Ghoneim has represented Newfoundland and Labrador at four national competitions for kickboxing and muay thai, garnering five medals. In 2019, he was invited to join the Canadian World Kickboxing Association team.
“I’ve always — ever since I came here — always been grateful and try to give back and show my gratitude,” he said.
“I remember my first competition, my first nationals. I took my Egyptian flag and I also backpacked my Newfoundland flag with me, and when I won, on the podium I stood up with both flags because basically this is what I represent now.”
Ghoneim is staying in the country on a visitor’s visa while his application is being considered.
His life is in limbo as he navigates what he can do within the legal parameters of living in the country. That means he can’t work, or even compete; he no longer qualifies for the provincial medical care plan, and could be faced with a steep bill if he gets hurt.
Ghoneim said he has trained and mentored hundreds of people during his time in Newfoundland and Labrador, but he missed competing for the province.
“I just want to be able to do that again — be able to go with my team and, you know, hopefully one day go to the Olympics or something. Why not?” Ghoneim said.

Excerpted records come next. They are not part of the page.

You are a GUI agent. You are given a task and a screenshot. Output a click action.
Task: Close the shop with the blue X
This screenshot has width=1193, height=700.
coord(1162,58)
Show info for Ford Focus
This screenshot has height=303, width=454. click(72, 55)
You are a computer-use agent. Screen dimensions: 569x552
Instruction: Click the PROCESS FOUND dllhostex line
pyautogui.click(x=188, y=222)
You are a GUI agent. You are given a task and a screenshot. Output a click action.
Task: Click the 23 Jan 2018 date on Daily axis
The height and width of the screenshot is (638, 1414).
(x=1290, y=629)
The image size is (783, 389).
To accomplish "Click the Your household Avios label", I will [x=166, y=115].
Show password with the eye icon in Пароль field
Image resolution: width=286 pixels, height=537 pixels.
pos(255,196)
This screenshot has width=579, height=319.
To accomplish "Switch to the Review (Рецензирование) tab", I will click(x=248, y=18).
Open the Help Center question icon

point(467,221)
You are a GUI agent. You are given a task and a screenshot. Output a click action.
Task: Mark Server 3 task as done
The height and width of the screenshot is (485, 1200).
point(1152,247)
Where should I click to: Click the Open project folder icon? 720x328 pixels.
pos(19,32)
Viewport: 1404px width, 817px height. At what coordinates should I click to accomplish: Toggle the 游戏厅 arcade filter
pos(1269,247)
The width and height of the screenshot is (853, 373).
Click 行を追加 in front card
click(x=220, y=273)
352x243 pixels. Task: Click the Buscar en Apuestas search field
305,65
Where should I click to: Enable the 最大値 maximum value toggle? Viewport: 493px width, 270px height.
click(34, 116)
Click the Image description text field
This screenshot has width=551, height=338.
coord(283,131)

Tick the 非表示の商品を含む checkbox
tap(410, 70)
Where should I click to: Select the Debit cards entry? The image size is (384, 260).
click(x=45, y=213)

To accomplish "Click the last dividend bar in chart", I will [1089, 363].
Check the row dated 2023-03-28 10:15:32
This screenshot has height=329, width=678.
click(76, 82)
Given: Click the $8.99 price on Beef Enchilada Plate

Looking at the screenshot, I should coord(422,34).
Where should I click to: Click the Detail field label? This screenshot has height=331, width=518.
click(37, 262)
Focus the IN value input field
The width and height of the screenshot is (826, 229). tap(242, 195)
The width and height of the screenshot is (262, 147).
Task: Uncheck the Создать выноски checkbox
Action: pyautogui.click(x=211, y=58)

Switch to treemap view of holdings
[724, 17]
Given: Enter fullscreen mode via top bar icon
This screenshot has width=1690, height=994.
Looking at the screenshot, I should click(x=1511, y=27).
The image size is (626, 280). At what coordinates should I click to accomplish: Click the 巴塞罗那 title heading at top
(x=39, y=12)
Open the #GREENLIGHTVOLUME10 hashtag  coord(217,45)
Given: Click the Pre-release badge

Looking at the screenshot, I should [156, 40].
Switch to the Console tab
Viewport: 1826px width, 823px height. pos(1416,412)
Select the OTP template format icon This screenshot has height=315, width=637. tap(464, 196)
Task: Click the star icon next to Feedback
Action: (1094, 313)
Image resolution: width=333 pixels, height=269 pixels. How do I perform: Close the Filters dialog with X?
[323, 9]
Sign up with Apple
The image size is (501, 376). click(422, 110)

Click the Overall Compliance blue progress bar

“I really believe in myself. I’m really talented and one of the best fighters, so I think I will be able to do that. But I just need some help.”
Ghoneim acknowledges he made a mistake but is pleading for leniency.
“We leave our childhood friends and family and everybody behind for a chance of better opportunity and a better life. And it’s very hard, you know — some people’s rights here are dreams back home.”
A worried mom
Last year, Suzanne Hearn met Ghoniem through a mutual friend and asked if he could mentor her son, Ethan, who had struggled socially and academically.
Hearn, who wrote a letter to Immigration, Refugees and Citizenship Canada in support of Ghoneim, said his son was never able to bond with anyone in extracurricular activities, until he met Ghoneim.
“He’s happier, he’s more confident and loves what he does and he is excited. We’re here three days a week in the gym with Hady and it’s like he’s become a whole new person with his confidence, even his walk,” Hearn said .
She worries what will happen if Ethan loses one of the only male role models he has, and stressed the important role Ghoneim plays in the community.
Later this month, Ethan will turn 10. Ghoneim will be there.
“He’s a really great guy, he makes me happy,” Ethan said, as the two friends broke from training.
Ghoneim replied, “You make me happy too, buddy I’m grateful to have met you.”